Work request:
Set down exactly, from the records below, the line with "writemaps (75, 1971)" through the line with "Contact (230, 162)", and nothing else.
══ Extracted data
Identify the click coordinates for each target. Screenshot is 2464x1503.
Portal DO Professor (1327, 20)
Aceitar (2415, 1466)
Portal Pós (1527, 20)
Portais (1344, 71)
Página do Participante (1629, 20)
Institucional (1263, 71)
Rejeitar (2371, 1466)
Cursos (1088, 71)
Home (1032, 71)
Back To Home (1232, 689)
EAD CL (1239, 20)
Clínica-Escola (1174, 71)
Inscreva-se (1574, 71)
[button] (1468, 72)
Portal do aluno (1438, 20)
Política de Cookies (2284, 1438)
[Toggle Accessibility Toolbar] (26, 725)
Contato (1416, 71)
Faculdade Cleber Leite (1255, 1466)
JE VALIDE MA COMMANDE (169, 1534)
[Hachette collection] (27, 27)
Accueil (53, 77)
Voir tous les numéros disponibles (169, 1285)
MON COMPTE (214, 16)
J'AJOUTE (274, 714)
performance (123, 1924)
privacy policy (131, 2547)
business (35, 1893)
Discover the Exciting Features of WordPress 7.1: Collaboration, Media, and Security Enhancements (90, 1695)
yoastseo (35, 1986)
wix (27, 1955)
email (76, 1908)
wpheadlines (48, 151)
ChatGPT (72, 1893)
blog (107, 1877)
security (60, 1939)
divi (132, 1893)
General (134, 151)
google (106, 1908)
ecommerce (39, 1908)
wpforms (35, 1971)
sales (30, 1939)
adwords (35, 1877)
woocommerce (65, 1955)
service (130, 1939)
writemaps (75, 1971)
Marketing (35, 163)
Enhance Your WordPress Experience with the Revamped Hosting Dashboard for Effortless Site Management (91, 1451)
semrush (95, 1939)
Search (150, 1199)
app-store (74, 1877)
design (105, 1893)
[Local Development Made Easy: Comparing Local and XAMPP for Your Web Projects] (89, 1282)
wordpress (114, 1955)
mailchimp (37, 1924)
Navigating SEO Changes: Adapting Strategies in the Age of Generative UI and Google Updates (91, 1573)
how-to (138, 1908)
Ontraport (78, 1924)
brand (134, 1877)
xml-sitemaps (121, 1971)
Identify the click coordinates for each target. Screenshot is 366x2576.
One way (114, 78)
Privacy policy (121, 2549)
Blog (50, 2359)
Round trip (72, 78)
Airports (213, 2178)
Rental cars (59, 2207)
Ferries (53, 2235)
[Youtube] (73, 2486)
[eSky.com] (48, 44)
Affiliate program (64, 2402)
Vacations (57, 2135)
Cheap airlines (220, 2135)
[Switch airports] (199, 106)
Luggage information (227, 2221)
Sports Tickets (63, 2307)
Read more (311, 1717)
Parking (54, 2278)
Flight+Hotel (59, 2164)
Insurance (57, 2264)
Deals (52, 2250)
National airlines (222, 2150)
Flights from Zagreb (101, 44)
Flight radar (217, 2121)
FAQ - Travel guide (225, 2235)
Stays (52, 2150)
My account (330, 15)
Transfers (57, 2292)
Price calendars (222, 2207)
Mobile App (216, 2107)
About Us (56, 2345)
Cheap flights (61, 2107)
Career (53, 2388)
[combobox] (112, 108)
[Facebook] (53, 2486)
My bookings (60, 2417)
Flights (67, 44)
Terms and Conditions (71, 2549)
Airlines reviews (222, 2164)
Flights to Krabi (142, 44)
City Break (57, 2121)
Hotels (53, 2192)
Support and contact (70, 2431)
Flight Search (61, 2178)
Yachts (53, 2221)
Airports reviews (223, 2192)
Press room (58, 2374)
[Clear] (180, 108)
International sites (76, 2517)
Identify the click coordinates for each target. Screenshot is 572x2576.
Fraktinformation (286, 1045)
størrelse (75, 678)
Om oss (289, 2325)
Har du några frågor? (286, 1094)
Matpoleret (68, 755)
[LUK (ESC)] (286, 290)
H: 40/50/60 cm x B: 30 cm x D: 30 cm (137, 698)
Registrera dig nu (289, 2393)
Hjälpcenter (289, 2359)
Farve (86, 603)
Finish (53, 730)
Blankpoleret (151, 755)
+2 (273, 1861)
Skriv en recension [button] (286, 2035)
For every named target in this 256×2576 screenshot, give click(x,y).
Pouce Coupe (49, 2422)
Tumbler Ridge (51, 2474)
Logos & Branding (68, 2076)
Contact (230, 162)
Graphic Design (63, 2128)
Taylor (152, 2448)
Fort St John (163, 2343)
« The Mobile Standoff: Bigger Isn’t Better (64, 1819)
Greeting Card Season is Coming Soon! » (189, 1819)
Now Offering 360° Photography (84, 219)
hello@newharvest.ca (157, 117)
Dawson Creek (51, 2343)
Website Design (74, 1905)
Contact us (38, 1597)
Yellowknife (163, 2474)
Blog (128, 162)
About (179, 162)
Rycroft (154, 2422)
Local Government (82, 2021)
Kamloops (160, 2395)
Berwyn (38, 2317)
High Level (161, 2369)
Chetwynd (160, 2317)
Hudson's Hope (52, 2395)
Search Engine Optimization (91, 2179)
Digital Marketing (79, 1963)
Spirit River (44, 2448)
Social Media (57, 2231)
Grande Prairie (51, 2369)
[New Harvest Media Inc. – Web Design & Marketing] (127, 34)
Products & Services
════
Answer to the problem:
writemaps (75, 1971)
Marketing (35, 163)
Enhance Your WordPress Experience with the Revamped Hosting Dashboard for Effortless Site Management (91, 1451)
semrush (95, 1939)
Search (150, 1199)
app-store (74, 1877)
design (105, 1893)
[Local Development Made Easy: Comparing Local and XAMPP for Your Web Projects] (89, 1282)
wordpress (114, 1955)
mailchimp (37, 1924)
Navigating SEO Changes: Adapting Strategies in the Age of Generative UI and Google Updates (91, 1573)
how-to (138, 1908)
Ontraport (78, 1924)
brand (134, 1877)
xml-sitemaps (121, 1971)
Identify the click coordinates for each target. Screenshot is 366x2576.
One way (114, 78)
Privacy policy (121, 2549)
Blog (50, 2359)
Round trip (72, 78)
Airports (213, 2178)
Rental cars (59, 2207)
Ferries (53, 2235)
[Youtube] (73, 2486)
[eSky.com] (48, 44)
Affiliate program (64, 2402)
Vacations (57, 2135)
Cheap airlines (220, 2135)
[Switch airports] (199, 106)
Luggage information (227, 2221)
Sports Tickets (63, 2307)
Read more (311, 1717)
Parking (54, 2278)
Flight+Hotel (59, 2164)
Insurance (57, 2264)
Deals (52, 2250)
National airlines (222, 2150)
Flights from Zagreb (101, 44)
Flight radar (217, 2121)
FAQ - Travel guide (225, 2235)
Stays (52, 2150)
My account (330, 15)
Transfers (57, 2292)
Price calendars (222, 2207)
Mobile App (216, 2107)
About Us (56, 2345)
Cheap flights (61, 2107)
Career (53, 2388)
[combobox] (112, 108)
[Facebook] (53, 2486)
My bookings (60, 2417)
Flights (67, 44)
Terms and Conditions (71, 2549)
Airlines reviews (222, 2164)
Flights to Krabi (142, 44)
City Break (57, 2121)
Hotels (53, 2192)
Support and contact (70, 2431)
Flight Search (61, 2178)
Yachts (53, 2221)
Airports reviews (223, 2192)
Press room (58, 2374)
[Clear] (180, 108)
International sites (76, 2517)
Identify the click coordinates for each target. Screenshot is 572x2576.
Fraktinformation (286, 1045)
størrelse (75, 678)
Om oss (289, 2325)
Har du några frågor? (286, 1094)
Matpoleret (68, 755)
[LUK (ESC)] (286, 290)
H: 40/50/60 cm x B: 30 cm x D: 30 cm (137, 698)
Registrera dig nu (289, 2393)
Hjälpcenter (289, 2359)
Farve (86, 603)
Finish (53, 730)
Blankpoleret (151, 755)
+2 (273, 1861)
Skriv en recension [button] (286, 2035)
For every named target in this 256×2576 screenshot, give click(x,y).
Pouce Coupe (49, 2422)
Tumbler Ridge (51, 2474)
Logos & Branding (68, 2076)
Contact (230, 162)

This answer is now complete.